• What to do:
When you reach the line with "[Re] 영화인들이 불면이" in the data below, begin printing lines exactly, and stop once the line with "스트레스 관리를 위한 예방프로그램을 운영하나요? (184, 1944)" has been printed.

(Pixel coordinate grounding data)
··········
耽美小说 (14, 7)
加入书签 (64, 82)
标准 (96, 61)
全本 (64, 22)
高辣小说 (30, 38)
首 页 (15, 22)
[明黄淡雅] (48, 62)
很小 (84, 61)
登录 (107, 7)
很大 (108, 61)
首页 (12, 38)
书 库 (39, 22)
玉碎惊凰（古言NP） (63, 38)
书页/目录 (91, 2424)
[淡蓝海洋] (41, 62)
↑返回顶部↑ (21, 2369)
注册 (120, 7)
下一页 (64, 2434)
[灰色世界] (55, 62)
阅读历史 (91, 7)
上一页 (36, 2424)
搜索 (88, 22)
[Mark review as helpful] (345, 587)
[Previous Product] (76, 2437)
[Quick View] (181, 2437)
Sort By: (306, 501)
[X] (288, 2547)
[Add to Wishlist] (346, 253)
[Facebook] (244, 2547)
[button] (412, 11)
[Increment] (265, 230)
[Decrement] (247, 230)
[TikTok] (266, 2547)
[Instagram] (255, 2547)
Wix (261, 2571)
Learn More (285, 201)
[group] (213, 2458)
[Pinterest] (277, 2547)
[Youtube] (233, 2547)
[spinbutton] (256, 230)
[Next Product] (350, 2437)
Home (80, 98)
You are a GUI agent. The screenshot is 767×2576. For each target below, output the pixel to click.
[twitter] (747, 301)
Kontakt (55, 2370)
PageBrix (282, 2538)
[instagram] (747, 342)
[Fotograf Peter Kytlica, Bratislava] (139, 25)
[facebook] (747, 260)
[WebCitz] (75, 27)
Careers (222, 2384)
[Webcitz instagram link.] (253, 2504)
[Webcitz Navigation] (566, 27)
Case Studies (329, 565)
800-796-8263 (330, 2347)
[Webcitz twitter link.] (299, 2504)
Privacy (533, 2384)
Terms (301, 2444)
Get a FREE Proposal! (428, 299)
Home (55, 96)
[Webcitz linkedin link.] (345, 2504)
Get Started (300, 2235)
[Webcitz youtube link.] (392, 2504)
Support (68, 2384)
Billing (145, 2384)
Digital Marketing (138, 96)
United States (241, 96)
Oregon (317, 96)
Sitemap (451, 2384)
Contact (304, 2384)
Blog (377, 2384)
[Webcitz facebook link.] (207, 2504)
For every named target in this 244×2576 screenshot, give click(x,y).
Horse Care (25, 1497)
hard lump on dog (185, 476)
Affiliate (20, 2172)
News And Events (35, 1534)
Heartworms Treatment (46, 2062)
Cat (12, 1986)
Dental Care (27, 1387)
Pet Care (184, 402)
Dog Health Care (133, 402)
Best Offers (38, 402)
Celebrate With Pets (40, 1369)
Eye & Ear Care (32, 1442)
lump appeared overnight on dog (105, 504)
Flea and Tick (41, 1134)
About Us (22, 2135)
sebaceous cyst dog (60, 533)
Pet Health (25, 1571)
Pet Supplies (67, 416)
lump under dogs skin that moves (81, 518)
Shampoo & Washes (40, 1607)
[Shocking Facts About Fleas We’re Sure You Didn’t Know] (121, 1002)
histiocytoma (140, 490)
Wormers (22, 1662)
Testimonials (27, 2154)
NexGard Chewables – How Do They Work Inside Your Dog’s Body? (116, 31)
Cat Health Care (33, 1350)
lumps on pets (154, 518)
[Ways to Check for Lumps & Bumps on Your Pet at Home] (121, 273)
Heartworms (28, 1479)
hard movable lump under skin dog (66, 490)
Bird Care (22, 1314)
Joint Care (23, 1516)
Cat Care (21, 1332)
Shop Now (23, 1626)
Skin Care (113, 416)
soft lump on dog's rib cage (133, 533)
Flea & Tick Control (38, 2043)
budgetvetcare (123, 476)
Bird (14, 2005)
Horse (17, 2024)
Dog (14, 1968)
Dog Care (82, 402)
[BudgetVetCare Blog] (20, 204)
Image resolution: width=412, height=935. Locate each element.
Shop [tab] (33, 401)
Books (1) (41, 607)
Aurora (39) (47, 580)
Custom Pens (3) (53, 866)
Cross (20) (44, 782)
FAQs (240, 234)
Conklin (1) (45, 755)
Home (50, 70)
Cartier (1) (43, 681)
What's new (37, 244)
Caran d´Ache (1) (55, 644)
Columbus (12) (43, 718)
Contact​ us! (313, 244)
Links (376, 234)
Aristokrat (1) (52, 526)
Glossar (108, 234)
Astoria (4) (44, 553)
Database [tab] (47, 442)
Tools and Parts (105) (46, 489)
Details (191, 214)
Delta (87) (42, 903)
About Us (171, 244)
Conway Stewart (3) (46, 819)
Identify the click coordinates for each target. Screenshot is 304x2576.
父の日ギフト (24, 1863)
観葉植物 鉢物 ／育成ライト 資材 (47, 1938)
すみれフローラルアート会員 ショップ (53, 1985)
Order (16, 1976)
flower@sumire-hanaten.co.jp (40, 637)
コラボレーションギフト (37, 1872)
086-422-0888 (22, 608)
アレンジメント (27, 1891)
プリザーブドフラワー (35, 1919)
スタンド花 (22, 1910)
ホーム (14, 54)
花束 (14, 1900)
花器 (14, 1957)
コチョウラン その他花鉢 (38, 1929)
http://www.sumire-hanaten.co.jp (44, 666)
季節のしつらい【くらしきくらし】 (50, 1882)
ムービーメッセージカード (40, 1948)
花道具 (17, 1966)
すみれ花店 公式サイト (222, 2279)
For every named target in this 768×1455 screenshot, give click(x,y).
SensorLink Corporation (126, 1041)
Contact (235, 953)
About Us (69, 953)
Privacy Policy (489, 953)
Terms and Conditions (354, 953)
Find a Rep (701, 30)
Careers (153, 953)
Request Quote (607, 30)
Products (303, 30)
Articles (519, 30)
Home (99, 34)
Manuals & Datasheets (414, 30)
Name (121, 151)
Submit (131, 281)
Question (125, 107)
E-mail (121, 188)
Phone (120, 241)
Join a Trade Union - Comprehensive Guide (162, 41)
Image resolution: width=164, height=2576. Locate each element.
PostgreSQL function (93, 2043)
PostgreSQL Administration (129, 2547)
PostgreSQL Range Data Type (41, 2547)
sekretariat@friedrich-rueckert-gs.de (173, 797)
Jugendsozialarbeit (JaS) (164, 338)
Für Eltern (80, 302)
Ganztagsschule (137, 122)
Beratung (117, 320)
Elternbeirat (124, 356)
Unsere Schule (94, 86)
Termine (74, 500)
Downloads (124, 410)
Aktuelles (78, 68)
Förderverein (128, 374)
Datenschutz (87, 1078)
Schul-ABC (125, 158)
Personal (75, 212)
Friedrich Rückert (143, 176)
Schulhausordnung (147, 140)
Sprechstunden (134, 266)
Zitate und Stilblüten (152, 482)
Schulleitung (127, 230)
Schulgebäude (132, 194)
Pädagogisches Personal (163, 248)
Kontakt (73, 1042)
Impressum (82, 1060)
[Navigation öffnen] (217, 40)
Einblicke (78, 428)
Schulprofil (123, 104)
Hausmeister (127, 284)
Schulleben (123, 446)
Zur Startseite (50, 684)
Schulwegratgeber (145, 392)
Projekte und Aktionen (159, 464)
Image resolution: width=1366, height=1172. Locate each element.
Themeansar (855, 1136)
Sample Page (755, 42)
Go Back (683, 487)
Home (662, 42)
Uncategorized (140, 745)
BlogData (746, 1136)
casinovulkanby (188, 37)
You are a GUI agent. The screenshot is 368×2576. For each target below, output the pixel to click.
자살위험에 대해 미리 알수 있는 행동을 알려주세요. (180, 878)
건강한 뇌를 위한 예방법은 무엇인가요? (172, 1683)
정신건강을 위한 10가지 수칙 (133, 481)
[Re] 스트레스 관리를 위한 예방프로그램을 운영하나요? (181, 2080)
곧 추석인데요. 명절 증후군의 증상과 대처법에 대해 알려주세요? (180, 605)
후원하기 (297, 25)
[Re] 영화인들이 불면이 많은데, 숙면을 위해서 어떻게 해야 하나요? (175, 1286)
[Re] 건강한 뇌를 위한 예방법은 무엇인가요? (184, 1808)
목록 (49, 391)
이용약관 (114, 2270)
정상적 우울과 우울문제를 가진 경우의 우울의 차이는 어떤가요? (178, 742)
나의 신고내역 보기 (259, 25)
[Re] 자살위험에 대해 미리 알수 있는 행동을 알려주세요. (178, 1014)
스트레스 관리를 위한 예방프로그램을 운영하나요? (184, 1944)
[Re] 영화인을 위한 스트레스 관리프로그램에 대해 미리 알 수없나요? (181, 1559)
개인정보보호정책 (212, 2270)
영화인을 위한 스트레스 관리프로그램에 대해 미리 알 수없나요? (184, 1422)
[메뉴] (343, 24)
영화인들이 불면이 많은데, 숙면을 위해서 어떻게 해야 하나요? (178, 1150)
··········
• Solution to this exercise:
[Re] 영화인들이 불면이 많은데, 숙면을 위해서 어떻게 해야 하나요? (175, 1286)
[Re] 건강한 뇌를 위한 예방법은 무엇인가요? (184, 1808)
목록 (49, 391)
이용약관 (114, 2270)
정상적 우울과 우울문제를 가진 경우의 우울의 차이는 어떤가요? (178, 742)
나의 신고내역 보기 (259, 25)
[Re] 자살위험에 대해 미리 알수 있는 행동을 알려주세요. (178, 1014)
스트레스 관리를 위한 예방프로그램을 운영하나요? (184, 1944)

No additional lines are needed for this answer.